┌─ DATA FOR REVIEW
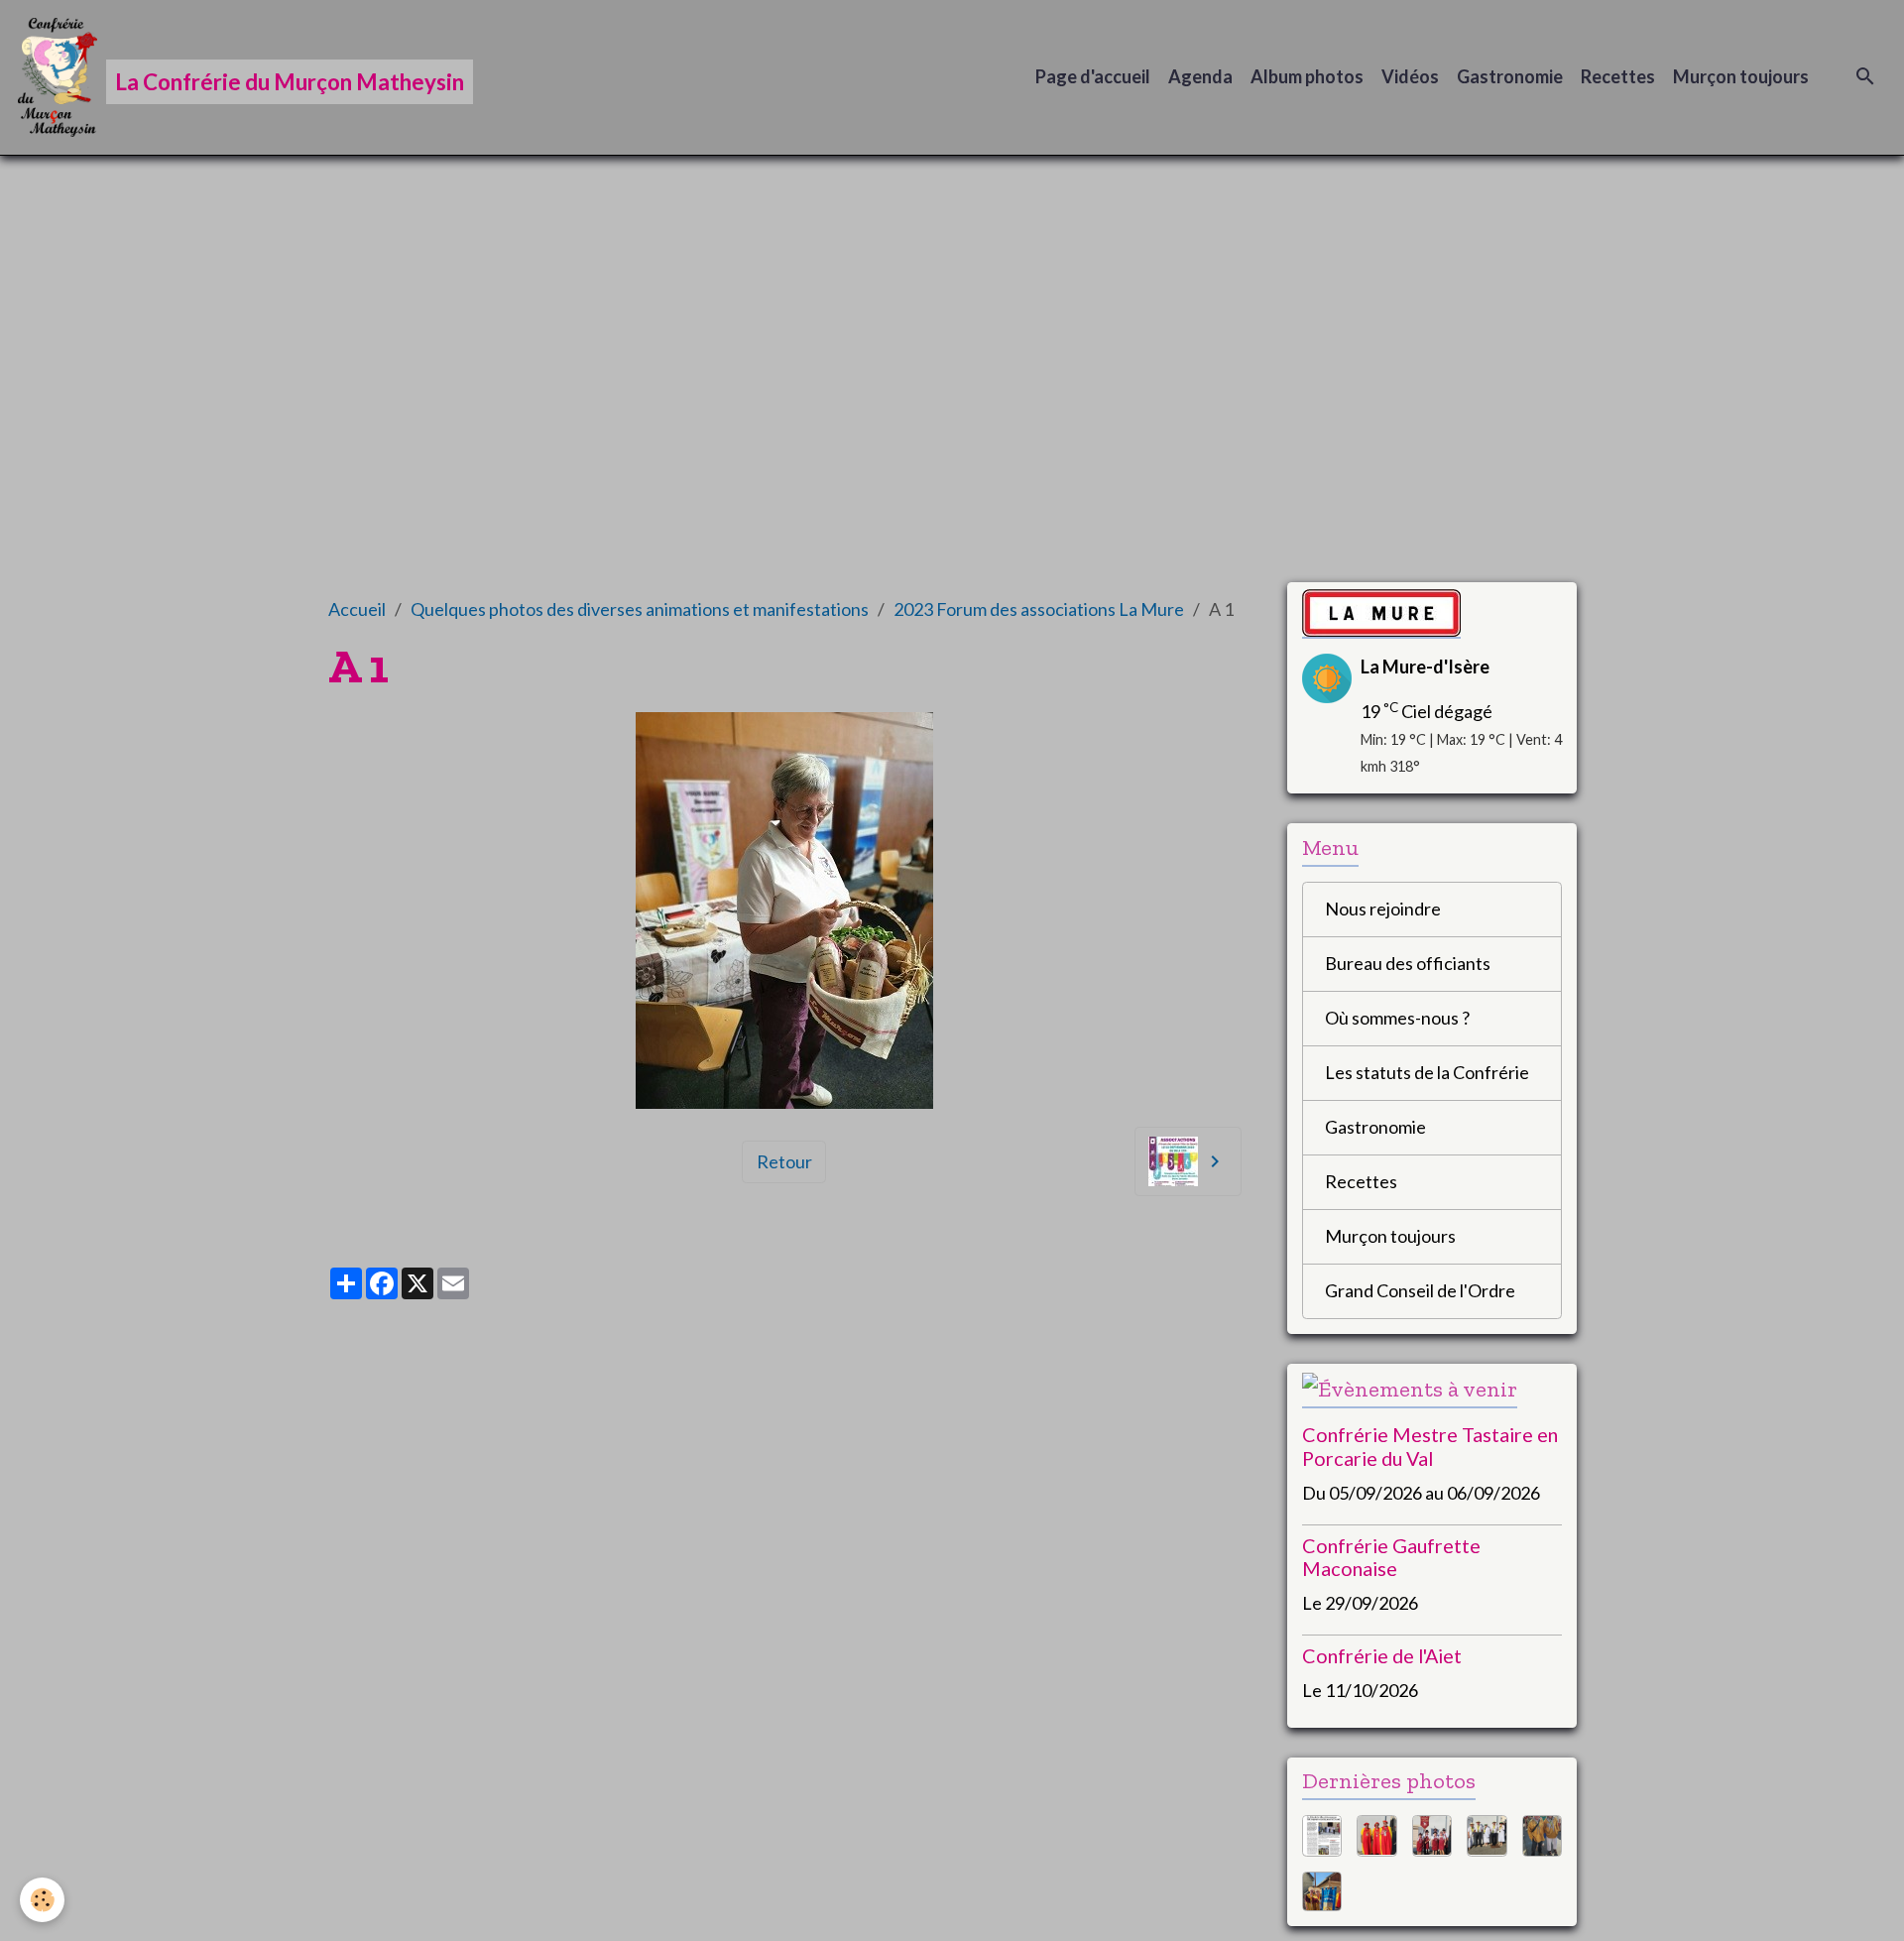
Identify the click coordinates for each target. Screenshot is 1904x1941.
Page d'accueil (1092, 76)
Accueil (357, 609)
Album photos (1307, 76)
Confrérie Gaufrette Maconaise (1391, 1557)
└─
## TASK BRIEF
Transcribe the listing above exactly, leaving every picture out.

## YOUR RESPONSE
Identify the click coordinates for each target. Screenshot is 1904x1941.
Page d'accueil (1092, 76)
Accueil (357, 609)
Album photos (1307, 76)
Confrérie Gaufrette Maconaise (1391, 1557)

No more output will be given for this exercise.